Navigating the fastai2 codebase

jc-denton · May 6, 2020, 7:38pm

Hi,

I have some trouble navigating the fastai2 codebase. I tried to do this using a simple editor instead of nbdev so I wonder if nbdev is required. For example I wanted to know which loss function is used for simple image classification (X-entropy loss with weights for unbalanced classes I guess, but how are the weights calculated)?

Started with cnn_learner(...) from vision/learner.py. This function has an argument called loss_func which is set to None by default and passed to Learner. In the constructor I find the following code:

if loss_func is None:
    loss_func = getattr(dls.train_ds, 'loss_func', None)

So dls has to have it by default. After some more digging I find that the type of dls is DataLoaders but I could neither find it in DataLoaders or in DataSet itself. I also found the class CrossEntropyLossFlat in layers.py but could not figure out if and this is instantiated when calling cnn_learner(...).

Please enlighten me!

averma · May 6, 2020, 8:15pm

If you wanted to know which loss_func is used by a learner object. learn.loss_func attribute should give you the loss func used

averma · May 6, 2020, 8:21pm

usually when learner object is called like this
learn = cnn_learner(dls, models.resnet34, loss_func=CrossEntropyLossFlat(), config=cnn_config(ps=0.25)) over here loss_func is passed.

Whenever I have doubts regarding fastai code. I just run the jupyter notebooks. they have in the repo . It helps a lot. You can clone the entire repo and run whichever notebook you want to run . Cloning the entire repo ensures dependent files are cloned

jc-denton · May 7, 2020, 7:02am

Thank you for your answer. I know how to pass it to the learner, my problem is in fully understanding the code. But since it is all developed in notebooks I might have a look at those as opposed to the Python code files.

riven314 · May 7, 2020, 8:54am

@jc-denton
By default, fastai2 has a mechanism to infer the loss function from the data you feed in if you don’t provide a loss function. I guess your question is (i) how the mechanism works, and (ii) at which level of API does such inference occur.
----------
** JOB 1 **
Answer these questions about the fastai2 forum thread, one line each:
(a) What default value does the loss_func argument of cnn_learner(...) have?
(b) Which class did jc-denton find in layers.py?
(c) What does averma run whenever there are doubts about fastai code?
** JOB 2 **
Duplicate the passage of the fastai2 forum thread starting at "averma · May 6, 2020, 8:21pm" and ending at "loss_func is passed.".

** DATA EXTRACT **
----------
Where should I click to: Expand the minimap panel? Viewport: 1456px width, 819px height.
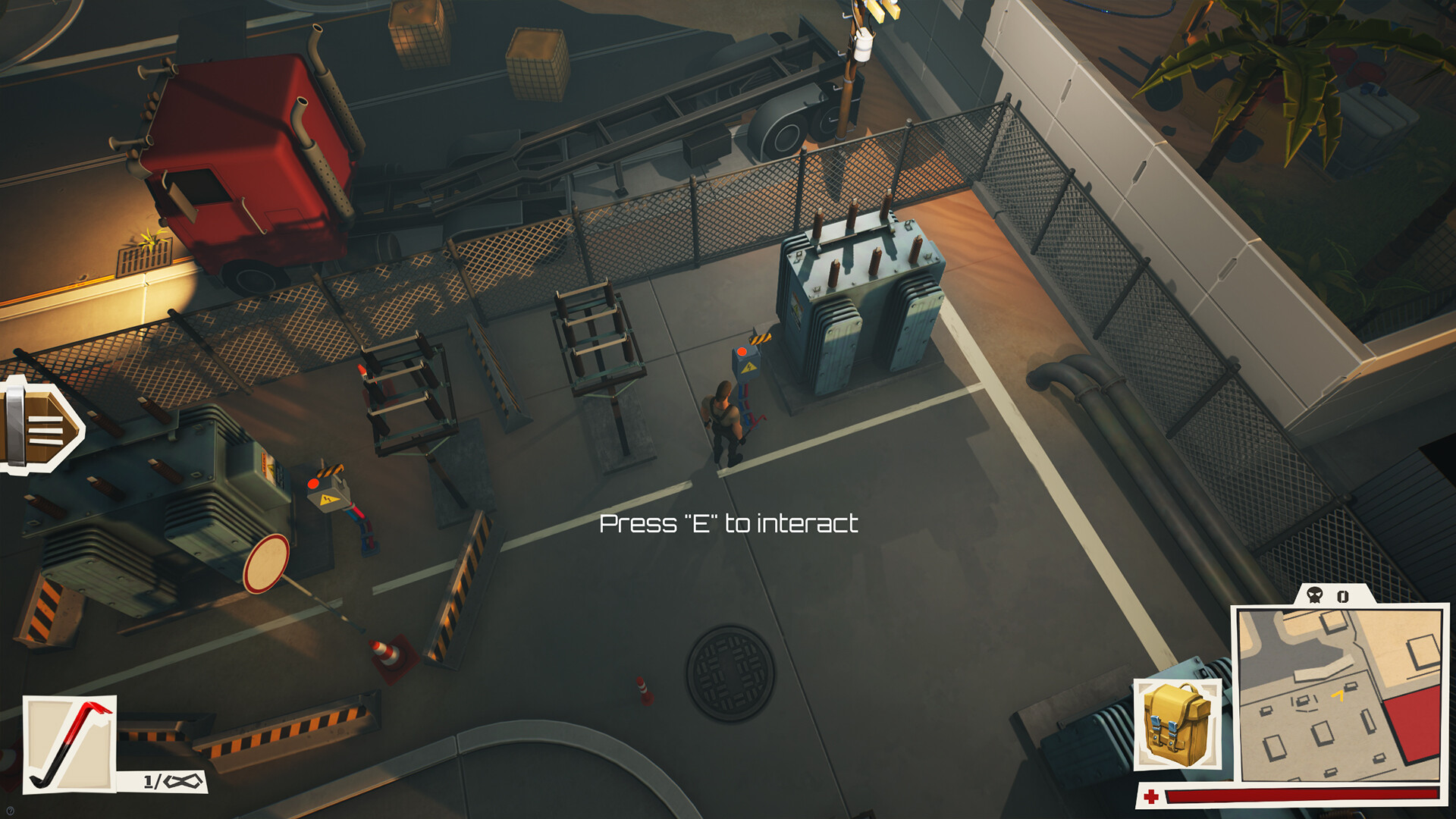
----------
** RESULT 1 **
(a) None
(b) CrossEntropyLossFlat
(c) The jupyter notebooks in the repo

** RESULT 2 **
averma · May 6, 2020, 8:21pm

usually when learner object is called like this
learn = cnn_learner(dls, models.resnet34, loss_func=CrossEntropyLossFlat(), config=cnn_config(ps=0.25)) over here loss_func is passed.